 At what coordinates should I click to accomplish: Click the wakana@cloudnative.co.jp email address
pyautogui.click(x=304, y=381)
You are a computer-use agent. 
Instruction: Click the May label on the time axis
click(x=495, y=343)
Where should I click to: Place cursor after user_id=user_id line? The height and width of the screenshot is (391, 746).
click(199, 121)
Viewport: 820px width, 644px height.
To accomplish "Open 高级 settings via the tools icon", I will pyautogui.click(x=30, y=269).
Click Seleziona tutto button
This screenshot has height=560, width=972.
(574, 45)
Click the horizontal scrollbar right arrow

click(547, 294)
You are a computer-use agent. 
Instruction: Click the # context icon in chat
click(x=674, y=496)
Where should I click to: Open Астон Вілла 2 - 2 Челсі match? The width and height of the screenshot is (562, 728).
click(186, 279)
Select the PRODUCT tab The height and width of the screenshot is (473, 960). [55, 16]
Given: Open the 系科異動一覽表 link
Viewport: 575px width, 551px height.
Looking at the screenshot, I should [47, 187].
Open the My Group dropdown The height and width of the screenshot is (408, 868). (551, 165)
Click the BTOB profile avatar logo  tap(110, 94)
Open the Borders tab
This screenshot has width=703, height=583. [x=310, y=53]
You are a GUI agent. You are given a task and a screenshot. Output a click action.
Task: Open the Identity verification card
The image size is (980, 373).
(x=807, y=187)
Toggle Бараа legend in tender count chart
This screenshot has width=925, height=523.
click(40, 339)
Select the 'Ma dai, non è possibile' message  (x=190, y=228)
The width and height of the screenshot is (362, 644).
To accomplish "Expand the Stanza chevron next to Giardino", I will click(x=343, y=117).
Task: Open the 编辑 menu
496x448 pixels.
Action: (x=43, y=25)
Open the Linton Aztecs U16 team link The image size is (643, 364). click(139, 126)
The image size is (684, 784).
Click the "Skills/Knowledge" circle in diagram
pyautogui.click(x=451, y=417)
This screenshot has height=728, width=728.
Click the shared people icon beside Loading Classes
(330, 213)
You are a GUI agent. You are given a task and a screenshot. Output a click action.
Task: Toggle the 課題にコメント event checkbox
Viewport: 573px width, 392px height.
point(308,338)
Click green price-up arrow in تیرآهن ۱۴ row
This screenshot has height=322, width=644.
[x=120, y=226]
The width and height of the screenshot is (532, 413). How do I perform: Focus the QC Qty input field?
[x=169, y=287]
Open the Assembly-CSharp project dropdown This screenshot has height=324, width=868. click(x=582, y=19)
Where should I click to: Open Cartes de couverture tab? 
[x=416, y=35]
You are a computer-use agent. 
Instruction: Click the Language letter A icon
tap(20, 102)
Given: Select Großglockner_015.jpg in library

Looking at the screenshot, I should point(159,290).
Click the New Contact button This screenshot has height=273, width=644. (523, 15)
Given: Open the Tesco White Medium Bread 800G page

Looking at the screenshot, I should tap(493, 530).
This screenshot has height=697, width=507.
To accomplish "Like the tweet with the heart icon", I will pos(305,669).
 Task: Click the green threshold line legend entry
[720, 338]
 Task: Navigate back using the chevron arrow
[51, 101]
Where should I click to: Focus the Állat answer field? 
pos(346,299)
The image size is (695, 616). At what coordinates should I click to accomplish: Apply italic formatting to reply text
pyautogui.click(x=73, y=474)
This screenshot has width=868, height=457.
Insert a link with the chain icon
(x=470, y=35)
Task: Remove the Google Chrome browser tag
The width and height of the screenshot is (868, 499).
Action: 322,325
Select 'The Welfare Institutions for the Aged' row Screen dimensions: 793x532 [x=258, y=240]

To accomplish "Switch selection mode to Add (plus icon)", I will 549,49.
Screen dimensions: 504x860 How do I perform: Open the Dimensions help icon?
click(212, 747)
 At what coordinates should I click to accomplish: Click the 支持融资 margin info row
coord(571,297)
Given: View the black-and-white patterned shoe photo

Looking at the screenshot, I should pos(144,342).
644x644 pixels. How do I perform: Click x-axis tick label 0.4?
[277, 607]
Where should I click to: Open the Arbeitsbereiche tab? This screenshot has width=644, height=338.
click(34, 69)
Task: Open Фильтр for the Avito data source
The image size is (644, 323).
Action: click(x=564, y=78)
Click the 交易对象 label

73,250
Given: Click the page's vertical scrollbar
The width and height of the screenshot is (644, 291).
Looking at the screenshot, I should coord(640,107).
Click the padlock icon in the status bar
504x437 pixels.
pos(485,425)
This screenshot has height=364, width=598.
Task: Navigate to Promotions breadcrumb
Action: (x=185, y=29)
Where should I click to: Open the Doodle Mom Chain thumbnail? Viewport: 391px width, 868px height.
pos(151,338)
★ ★ ★ ★ ★
_TASK INSTRUCTIONS:_ The reply should consist of the full listing, copied exactly.

_TASK OUTPUT:_
 At what coordinates should I click to accomplish: Click the wakana@cloudnative.co.jp email address
pyautogui.click(x=304, y=381)
You are a computer-use agent. 
Instruction: Click the May label on the time axis
click(x=495, y=343)
Where should I click to: Place cursor after user_id=user_id line? The height and width of the screenshot is (391, 746).
click(199, 121)
Viewport: 820px width, 644px height.
To accomplish "Open 高级 settings via the tools icon", I will pyautogui.click(x=30, y=269).
Click Seleziona tutto button
This screenshot has height=560, width=972.
(574, 45)
Click the horizontal scrollbar right arrow

click(547, 294)
You are a computer-use agent. 
Instruction: Click the # context icon in chat
click(x=674, y=496)
Where should I click to: Open Астон Вілла 2 - 2 Челсі match? The width and height of the screenshot is (562, 728).
click(186, 279)
Select the PRODUCT tab The height and width of the screenshot is (473, 960). [55, 16]
Given: Open the 系科異動一覽表 link
Viewport: 575px width, 551px height.
Looking at the screenshot, I should [47, 187].
Open the My Group dropdown The height and width of the screenshot is (408, 868). (551, 165)
Click the BTOB profile avatar logo  tap(110, 94)
Open the Borders tab
This screenshot has width=703, height=583. [x=310, y=53]
You are a GUI agent. You are given a task and a screenshot. Output a click action.
Task: Open the Identity verification card
The image size is (980, 373).
(x=807, y=187)
Toggle Бараа legend in tender count chart
This screenshot has width=925, height=523.
click(40, 339)
Select the 'Ma dai, non è possibile' message  (x=190, y=228)
The width and height of the screenshot is (362, 644).
To accomplish "Expand the Stanza chevron next to Giardino", I will click(x=343, y=117).
Task: Open the 编辑 menu
496x448 pixels.
Action: (x=43, y=25)
Open the Linton Aztecs U16 team link The image size is (643, 364). click(139, 126)
The image size is (684, 784).
Click the "Skills/Knowledge" circle in diagram
pyautogui.click(x=451, y=417)
This screenshot has height=728, width=728.
Click the shared people icon beside Loading Classes
(330, 213)
You are a GUI agent. You are given a task and a screenshot. Output a click action.
Task: Toggle the 課題にコメント event checkbox
Viewport: 573px width, 392px height.
point(308,338)
Click green price-up arrow in تیرآهن ۱۴ row
This screenshot has height=322, width=644.
[x=120, y=226]
The width and height of the screenshot is (532, 413). How do I perform: Focus the QC Qty input field?
[x=169, y=287]
Open the Assembly-CSharp project dropdown This screenshot has height=324, width=868. click(x=582, y=19)
Where should I click to: Open Cartes de couverture tab? 
[x=416, y=35]
You are a computer-use agent. 
Instruction: Click the Language letter A icon
tap(20, 102)
Given: Select Großglockner_015.jpg in library

Looking at the screenshot, I should point(159,290).
Click the New Contact button This screenshot has height=273, width=644. (523, 15)
Given: Open the Tesco White Medium Bread 800G page

Looking at the screenshot, I should tap(493, 530).
This screenshot has height=697, width=507.
To accomplish "Like the tweet with the heart icon", I will pos(305,669).
 Task: Click the green threshold line legend entry
[720, 338]
 Task: Navigate back using the chevron arrow
[51, 101]
Where should I click to: Focus the Állat answer field? 
pos(346,299)
The image size is (695, 616). At what coordinates should I click to accomplish: Apply italic formatting to reply text
pyautogui.click(x=73, y=474)
This screenshot has width=868, height=457.
Insert a link with the chain icon
(x=470, y=35)
Task: Remove the Google Chrome browser tag
The width and height of the screenshot is (868, 499).
Action: 322,325
Select 'The Welfare Institutions for the Aged' row Screen dimensions: 793x532 [x=258, y=240]

To accomplish "Switch selection mode to Add (plus icon)", I will 549,49.
Screen dimensions: 504x860 How do I perform: Open the Dimensions help icon?
click(212, 747)
 At what coordinates should I click to accomplish: Click the 支持融资 margin info row
coord(571,297)
Given: View the black-and-white patterned shoe photo

Looking at the screenshot, I should pos(144,342).
644x644 pixels. How do I perform: Click x-axis tick label 0.4?
[277, 607]
Where should I click to: Open the Arbeitsbereiche tab? This screenshot has width=644, height=338.
click(34, 69)
Task: Open Фильтр for the Avito data source
The image size is (644, 323).
Action: click(x=564, y=78)
Click the 交易对象 label

73,250
Given: Click the page's vertical scrollbar
The width and height of the screenshot is (644, 291).
Looking at the screenshot, I should coord(640,107).
Click the padlock icon in the status bar
504x437 pixels.
pos(485,425)
This screenshot has height=364, width=598.
Task: Navigate to Promotions breadcrumb
Action: (x=185, y=29)
Where should I click to: Open the Doodle Mom Chain thumbnail? Viewport: 391px width, 868px height.
pos(151,338)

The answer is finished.